23 September 2022
PHNOM PENH – Beberapa pekerja migran Kamboja dan mantan pekerja migran Kamboja di Korea Selatan telah menggabungkan modal dan keahlian mereka untuk meluncurkan jus Veha – sebuah usaha baru yang bertujuan untuk mengolah buah-buahan lokal menjadi selai dan minuman kaleng dalam upaya membawa Kerajaan mempromosikan para petaninya dan memperkenalkan produk-produk lokal. produknya ke pasar internasional.
Keo Kosal, salah satu pendiri Veha Juice, menyelesaikan kontrak kerjanya di Korea Selatan dan kembali ke tanah air pada tahun 2020, di tengah pandemi global Covid-19.

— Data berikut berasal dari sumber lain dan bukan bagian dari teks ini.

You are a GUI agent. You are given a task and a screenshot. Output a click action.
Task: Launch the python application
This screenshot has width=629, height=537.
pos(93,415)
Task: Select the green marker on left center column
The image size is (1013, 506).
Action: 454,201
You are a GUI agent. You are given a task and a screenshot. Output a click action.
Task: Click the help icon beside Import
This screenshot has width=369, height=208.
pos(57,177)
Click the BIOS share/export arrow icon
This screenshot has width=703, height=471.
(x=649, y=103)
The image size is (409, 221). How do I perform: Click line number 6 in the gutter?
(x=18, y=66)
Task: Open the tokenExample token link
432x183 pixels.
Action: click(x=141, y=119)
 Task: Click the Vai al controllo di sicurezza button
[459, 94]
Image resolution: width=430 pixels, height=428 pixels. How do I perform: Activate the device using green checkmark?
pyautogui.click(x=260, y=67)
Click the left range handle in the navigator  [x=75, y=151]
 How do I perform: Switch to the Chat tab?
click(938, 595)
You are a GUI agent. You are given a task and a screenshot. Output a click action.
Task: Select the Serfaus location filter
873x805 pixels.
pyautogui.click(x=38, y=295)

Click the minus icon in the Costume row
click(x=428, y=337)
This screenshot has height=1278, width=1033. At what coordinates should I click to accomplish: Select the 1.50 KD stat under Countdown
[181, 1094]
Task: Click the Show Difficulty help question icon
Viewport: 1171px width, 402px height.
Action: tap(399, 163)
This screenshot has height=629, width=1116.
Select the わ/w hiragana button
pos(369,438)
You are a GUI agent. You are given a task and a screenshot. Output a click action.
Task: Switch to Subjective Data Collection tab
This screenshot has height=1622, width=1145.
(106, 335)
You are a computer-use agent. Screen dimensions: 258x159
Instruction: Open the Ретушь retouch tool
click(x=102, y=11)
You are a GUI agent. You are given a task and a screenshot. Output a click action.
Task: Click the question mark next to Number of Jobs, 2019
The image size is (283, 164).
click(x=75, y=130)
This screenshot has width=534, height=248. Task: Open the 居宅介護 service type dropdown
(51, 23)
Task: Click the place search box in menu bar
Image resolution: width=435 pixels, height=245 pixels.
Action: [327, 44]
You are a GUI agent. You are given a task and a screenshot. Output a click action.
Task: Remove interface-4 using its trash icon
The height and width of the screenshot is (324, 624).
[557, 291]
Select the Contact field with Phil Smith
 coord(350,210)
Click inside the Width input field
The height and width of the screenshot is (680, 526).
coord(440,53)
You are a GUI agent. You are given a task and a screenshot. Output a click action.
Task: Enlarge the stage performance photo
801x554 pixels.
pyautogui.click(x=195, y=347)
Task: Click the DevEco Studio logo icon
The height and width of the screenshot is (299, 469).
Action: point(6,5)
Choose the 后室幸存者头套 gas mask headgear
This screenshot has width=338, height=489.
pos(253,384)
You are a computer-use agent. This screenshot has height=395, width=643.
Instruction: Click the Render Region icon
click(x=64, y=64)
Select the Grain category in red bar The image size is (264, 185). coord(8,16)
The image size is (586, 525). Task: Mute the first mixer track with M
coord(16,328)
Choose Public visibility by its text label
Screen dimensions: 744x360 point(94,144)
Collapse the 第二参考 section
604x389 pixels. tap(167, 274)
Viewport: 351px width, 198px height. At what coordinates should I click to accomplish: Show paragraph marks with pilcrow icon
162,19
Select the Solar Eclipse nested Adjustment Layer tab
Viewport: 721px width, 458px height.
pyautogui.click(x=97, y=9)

“Ada tujuh pendiri. Kami mengenal satu sama lain ketika kami bekerja di Korea, dan saat itulah kami memutuskan untuk memulai perusahaan ini,” kata pria berusia 30 tahun itu kepada The Post.
“Saat ini kami berdua ada yang berbisnis di Kamboja – satu lagi masih bekerja di Korea Selatan,” tambahnya.
Awalnya, kelompok tersebut bermaksud mendirikan perusahaan yang akan mengimpor mobil bekas. Namun, bisnis tersebut terlalu menyita waktu, sehingga mereka mencari peluang lain.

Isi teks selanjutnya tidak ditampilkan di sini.